Other health promoting approaches such as self management by risk factor modification also have shown potential benefits such as reduction in symptom severity, improved self efficacy and incontinence related quality of life. Using the factors identified in this study, health care providers can provide targeted health education on self care practices such as performing Kegel’s exercises and other techniques that promote perineal health and increase self care efficacy as part of their care plan to reduce in UI symptoms.
The results of the study have to be interpreted with caution because the study had limitation in the following aspect: reliability of data on UISS collected using self-report method and unstandadized questionnaire; determining UI status by self report and based on only one item of “do you experience any involuntary leakage of urine in your daily life”; and convenient sampling.

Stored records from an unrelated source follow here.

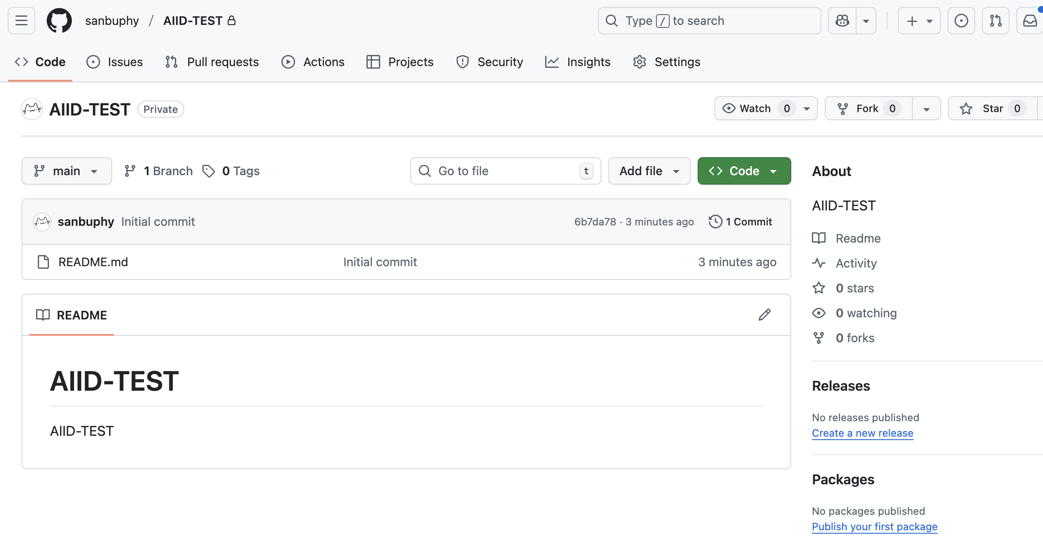The height and width of the screenshot is (559, 1043).
Task: Open the issues icon in the header
Action: [x=961, y=21]

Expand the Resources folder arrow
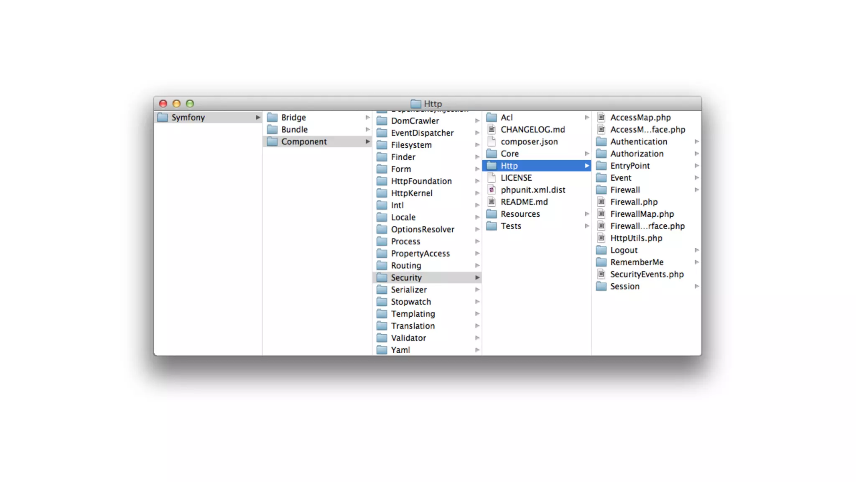587,214
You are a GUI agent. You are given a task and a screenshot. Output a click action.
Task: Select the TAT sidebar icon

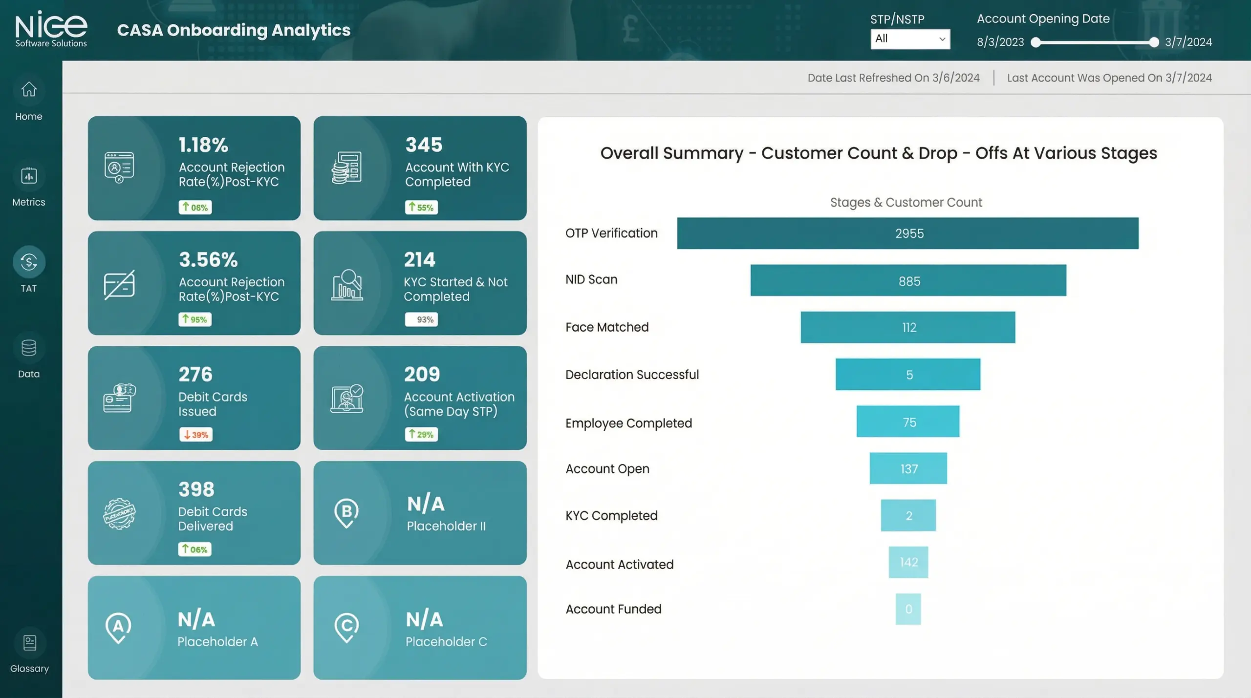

Generally prevention and treatment of UI for the increasing number of those affected with this chronic condition, has received little public health attention. Although the current study has some limitations, it enhances our understanding of the predictors of UISS and these can be used to target at risk women for early diagnosis, preventive and health promoting interventions for affected women. Some of the predictors are modifiable and can be addressed as part of other health promotion programs related to reproductive health and family planning. The study also highlights that as the developing countries become more affluent the cultures and attitudes of women towards certain health problem such as UI are lagging behind. Therefore individuals affected by such conditions should be educated by those healthcare providers regularly associated with their care, on the risk factors and health promoting actions that can be taken to reduce their risk for prevalent chronic conditions such as UI.